Study of the ocean provides an opportunity to add an important dimension to the global perspective we hope all Fletcher students will achieve. Insofar as I know, maritime studies such as we pursue at Fletcher do not exist at any other institution. There are good programs to be found in oceanography and courses are available in various aspects of maritime and naval studies at many universities. But Fletcher, because of its interdisciplinary curriculum, is an ideal place to study the salt-water part of the planetary surface; to examine it in a comprehensive way as an important sphere of international affairs, as a place of concern for makers of policy and shapers of events.
At Fletcher history forms the intellectual core for a wider study of the ocean as source, avenue, and arena: a source of foodstuffs and energy, of recreation and cultural inspiration, an avenue for the flow of goods, people, and ideas, and an arena for struggle and warfare.

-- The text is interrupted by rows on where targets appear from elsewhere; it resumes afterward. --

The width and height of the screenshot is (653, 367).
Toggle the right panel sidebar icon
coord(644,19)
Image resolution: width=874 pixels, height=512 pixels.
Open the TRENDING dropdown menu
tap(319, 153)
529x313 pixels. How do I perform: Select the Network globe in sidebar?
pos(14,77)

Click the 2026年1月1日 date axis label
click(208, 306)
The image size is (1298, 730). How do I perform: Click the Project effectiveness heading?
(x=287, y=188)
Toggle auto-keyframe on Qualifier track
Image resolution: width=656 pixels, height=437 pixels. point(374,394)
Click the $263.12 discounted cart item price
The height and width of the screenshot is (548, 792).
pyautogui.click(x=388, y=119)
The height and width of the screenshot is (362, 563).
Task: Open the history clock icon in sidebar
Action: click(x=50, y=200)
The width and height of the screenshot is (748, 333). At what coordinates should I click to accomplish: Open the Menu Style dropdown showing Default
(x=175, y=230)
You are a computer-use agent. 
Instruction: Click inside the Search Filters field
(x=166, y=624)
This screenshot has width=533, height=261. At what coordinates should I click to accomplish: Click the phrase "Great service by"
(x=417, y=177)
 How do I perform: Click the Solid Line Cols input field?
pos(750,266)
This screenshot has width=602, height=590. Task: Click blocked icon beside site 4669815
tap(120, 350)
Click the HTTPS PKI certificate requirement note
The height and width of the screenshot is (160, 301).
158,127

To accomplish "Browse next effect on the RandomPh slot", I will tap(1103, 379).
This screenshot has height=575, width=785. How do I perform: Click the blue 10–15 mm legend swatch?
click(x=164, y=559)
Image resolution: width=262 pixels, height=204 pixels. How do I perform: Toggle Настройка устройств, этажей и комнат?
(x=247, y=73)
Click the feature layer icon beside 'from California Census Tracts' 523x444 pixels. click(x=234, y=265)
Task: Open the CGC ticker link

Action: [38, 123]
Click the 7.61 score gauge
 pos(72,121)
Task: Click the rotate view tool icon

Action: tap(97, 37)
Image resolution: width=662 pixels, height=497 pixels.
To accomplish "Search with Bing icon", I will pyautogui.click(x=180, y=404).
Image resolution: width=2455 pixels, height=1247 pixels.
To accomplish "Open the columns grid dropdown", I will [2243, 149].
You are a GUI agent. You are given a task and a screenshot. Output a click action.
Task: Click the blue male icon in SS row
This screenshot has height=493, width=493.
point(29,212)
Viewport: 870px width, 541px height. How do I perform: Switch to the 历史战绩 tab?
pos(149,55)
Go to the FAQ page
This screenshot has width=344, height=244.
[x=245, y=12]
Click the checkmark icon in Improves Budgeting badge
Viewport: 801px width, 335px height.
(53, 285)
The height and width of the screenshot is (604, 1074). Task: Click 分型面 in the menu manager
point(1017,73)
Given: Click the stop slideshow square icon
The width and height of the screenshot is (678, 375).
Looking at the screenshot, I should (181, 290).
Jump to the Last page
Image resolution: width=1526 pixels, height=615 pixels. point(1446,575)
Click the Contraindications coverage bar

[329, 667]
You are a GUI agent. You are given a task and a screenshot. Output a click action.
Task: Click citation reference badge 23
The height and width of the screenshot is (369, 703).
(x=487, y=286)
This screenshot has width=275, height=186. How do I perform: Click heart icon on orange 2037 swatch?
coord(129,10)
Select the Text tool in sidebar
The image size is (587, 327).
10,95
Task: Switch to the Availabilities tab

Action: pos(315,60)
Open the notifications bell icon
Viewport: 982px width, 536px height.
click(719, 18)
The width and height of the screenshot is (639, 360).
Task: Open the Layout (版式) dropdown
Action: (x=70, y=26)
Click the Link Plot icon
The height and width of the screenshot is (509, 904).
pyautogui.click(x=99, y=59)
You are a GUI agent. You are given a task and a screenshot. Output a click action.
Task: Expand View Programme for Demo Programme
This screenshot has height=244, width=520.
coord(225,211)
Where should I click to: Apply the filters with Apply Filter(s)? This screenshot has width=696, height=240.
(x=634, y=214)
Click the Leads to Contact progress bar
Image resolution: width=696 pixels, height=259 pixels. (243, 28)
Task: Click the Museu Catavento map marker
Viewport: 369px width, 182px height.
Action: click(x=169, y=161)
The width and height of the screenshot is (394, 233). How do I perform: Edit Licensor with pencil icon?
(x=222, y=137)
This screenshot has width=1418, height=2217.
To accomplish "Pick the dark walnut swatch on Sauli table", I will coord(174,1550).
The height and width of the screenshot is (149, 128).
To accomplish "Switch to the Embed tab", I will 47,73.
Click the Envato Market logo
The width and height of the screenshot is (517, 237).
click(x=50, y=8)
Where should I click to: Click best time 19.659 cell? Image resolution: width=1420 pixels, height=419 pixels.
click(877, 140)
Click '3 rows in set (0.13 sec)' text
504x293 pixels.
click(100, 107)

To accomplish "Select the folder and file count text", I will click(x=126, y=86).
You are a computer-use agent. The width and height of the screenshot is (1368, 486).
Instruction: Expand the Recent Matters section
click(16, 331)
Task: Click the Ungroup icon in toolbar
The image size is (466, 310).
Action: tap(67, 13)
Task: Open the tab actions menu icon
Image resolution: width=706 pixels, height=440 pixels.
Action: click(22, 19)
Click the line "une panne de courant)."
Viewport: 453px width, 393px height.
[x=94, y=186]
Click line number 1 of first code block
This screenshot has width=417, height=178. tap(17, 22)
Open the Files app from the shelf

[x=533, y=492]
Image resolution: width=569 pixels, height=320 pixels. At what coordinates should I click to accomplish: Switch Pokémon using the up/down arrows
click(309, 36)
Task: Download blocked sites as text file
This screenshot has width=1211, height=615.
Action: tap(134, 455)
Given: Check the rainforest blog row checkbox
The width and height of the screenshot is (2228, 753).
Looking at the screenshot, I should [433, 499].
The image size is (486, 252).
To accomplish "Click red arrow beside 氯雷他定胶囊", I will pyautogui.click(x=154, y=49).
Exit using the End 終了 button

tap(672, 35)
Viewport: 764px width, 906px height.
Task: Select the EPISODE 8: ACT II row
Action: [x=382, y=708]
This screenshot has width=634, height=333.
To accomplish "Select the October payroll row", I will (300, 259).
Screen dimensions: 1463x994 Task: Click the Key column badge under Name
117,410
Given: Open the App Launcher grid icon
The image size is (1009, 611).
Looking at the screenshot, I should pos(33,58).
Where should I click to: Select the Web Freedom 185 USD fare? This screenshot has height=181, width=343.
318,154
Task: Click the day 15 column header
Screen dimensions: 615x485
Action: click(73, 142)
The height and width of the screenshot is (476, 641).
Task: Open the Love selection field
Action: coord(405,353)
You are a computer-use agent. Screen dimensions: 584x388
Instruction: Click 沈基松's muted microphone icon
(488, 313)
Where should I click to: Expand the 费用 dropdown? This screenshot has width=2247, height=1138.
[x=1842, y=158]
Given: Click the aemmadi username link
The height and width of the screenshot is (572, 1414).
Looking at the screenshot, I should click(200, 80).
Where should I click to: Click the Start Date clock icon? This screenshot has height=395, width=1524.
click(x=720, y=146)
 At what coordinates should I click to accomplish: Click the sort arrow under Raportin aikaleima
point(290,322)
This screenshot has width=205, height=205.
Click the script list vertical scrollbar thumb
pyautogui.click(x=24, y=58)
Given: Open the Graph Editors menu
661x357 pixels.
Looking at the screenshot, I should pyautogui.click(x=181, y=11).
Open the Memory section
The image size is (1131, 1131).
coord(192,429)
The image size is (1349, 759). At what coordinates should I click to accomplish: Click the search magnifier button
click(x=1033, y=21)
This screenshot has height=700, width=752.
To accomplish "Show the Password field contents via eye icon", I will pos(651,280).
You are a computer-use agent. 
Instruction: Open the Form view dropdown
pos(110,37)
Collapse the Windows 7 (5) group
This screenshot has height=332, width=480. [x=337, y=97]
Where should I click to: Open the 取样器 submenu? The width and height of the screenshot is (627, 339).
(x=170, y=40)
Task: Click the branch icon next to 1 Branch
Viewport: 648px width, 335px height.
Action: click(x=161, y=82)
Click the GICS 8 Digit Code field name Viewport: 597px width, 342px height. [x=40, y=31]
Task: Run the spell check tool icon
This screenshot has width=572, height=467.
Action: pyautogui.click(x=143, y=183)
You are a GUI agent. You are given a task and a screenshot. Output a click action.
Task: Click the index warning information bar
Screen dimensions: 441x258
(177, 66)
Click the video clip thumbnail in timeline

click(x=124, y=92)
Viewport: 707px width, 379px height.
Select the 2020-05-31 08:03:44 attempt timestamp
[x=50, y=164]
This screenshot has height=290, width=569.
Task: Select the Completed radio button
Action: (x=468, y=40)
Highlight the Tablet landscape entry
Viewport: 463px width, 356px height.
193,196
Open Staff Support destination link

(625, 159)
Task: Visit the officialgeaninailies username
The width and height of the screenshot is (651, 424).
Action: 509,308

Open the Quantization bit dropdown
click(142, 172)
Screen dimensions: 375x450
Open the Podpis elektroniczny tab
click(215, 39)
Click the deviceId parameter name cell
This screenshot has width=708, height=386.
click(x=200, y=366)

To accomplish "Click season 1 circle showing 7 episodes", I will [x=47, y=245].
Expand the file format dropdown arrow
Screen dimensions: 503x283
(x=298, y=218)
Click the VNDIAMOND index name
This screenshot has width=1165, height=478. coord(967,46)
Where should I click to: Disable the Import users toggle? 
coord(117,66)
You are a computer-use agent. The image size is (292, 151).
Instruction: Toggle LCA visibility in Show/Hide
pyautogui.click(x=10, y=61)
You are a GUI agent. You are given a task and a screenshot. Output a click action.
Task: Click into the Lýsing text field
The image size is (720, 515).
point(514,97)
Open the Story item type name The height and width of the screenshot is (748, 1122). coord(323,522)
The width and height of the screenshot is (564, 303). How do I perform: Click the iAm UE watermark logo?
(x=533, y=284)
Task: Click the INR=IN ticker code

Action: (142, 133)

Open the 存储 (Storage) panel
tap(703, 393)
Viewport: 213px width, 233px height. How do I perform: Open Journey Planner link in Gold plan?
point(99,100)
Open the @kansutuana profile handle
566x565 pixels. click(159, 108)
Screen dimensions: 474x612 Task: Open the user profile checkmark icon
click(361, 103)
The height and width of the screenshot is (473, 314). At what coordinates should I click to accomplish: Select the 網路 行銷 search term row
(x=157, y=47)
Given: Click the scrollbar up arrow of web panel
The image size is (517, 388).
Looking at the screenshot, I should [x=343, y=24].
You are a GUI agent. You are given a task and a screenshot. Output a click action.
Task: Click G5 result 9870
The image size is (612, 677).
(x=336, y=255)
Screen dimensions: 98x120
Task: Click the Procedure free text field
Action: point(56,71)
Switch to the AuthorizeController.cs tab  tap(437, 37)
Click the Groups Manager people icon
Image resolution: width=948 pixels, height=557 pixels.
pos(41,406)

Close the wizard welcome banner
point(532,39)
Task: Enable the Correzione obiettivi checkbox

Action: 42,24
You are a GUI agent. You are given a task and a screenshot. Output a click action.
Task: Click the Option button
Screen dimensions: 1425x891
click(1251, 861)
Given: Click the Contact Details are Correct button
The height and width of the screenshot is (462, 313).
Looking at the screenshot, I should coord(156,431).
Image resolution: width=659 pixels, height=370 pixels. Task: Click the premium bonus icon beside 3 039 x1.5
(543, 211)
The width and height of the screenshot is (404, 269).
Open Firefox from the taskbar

Maritime studies are relatively new at Fletcher. Due to the intrinsically interdisciplinary nature of the ocean as subject, a large number of courses offered at Fletcher are relevant to this study, and students may, with special permission, elect maritime studies as one of their fields of concentration, crafting their own programs to reflect specific regional or topical interests, e.g. Pacific Asia, environmental or security studies, business or law, etc., within a maritime context. MALD theses and doctoral dissertations can also have maritime themes. The one required course for such salt-water enthusiasts is DHP H202 Oceanic History, an introductory lecture course that is prerequisite to a second course, a seminar, DHP H203 Contemporary Issues in Oceanic Affairs. I teach both these courses every fall semester.